How to make elastic querying faster

Hi , I need to query a lot of data for a given elastic index . I cannot use fielddata true on the required index fields as it will increase the size of cached memory. Currently , it is taking approx 10 min to run the query for a particular application using partitions as querying all in one query gives outofMemory error .I want to reduce the time taken for querying indexes . Any suggestions ?
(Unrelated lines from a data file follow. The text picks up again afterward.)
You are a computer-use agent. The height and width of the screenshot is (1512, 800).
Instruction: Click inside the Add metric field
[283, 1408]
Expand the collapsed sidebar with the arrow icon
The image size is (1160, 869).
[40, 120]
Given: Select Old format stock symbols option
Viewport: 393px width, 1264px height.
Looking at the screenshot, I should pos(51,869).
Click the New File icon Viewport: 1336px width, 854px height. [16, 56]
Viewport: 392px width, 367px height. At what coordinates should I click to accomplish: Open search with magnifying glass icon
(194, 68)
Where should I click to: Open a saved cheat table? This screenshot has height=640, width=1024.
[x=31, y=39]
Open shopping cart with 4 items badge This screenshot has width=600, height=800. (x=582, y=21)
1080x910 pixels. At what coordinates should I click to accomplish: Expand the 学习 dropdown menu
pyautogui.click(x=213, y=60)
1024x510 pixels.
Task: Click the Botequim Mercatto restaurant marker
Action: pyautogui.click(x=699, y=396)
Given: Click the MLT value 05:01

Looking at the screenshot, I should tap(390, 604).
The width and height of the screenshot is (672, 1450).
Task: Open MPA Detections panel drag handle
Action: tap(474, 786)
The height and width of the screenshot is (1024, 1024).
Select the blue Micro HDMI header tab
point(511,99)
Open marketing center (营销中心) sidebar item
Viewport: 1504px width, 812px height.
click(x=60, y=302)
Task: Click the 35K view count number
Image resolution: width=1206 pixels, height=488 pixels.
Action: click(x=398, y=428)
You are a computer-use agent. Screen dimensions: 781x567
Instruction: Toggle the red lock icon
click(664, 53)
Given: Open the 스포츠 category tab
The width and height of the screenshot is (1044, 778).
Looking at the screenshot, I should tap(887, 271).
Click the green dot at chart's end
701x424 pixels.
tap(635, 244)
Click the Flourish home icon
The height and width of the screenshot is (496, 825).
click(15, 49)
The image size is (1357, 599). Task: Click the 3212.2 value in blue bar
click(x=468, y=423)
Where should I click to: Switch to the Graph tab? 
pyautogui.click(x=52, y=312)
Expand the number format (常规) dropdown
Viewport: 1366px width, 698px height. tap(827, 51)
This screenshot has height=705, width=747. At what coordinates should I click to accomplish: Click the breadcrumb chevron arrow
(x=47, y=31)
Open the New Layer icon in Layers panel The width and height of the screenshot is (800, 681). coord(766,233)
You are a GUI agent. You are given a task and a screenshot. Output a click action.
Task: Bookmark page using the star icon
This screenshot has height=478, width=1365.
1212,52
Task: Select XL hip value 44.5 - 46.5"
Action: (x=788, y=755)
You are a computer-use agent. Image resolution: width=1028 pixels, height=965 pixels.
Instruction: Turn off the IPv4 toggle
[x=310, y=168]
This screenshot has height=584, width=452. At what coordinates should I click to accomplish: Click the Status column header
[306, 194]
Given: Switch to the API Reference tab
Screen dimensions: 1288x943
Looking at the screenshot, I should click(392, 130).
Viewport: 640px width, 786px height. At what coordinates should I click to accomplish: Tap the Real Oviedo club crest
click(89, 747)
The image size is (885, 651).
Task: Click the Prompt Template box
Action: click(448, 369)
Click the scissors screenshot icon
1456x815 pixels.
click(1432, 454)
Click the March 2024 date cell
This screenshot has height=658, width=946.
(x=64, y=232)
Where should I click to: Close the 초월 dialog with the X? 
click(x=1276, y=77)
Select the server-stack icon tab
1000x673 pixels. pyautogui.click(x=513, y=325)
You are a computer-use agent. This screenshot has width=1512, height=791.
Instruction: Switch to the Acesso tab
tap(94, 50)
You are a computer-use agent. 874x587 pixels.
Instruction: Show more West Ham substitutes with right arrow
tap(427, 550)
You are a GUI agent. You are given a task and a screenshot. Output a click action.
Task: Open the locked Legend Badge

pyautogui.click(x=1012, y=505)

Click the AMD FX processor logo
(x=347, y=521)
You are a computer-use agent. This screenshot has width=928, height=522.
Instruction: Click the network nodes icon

What is the query? What does the data look like? How many indices and shards are you querying? How much data do these hold?

Query is :{
"from": 0,
"size": 0,
"query": {
"bool": {
"filter": [
{
"bool": {
"must": [
{
"match_phrase": {
"app_id": {
"query": "APPID"
}
}
},
{
"range": {
"collector_tstamp": {
"from": "FROMDATE",
"to": "TODATE"
}
}
}
]
}
}
]
}
},
"aggregations": {
"page_urlpath": {
"terms": {
"field": "page_urlpath.keyword",
"size": 2147483647,
"include": {
"partition": "PARTITION_NUMBER",
"num_partitions": "TOTAL_PARTITIONS"
}
},
"aggregations": {
"visitors": {
"cardinality": {
"field": "domain_userid.keyword",
"precision_threshold": 40000
}
},
"visits": {
"cardinality": {
"field": "domain_sessionid.keyword",
"precision_threshold": 40000
}
},
"number_of_events": {
"value_count": {
"field": "_index"
}
}
}
}
}
}

it queries for the entire month together . The month has a doc count of 6392551 records . It has 3800 different buckets for field page_urlpath . 2 nodes per node 1013 shards .

You should never set the size parameter to unnecessarily large values as it will use a lot of heap. See this old blog post for a discussion on this.

1 Like

Well i changed that , definitely a good link to read , but perfomance still remains the same , will creating number of threads affect the heap ?

It sounds like you have far, far to many shards given the amount of data you have. Please read this blog post and then try to dramatically reduce the number of shards in the cluster. I would expect having to query only a few shards to give much better performance.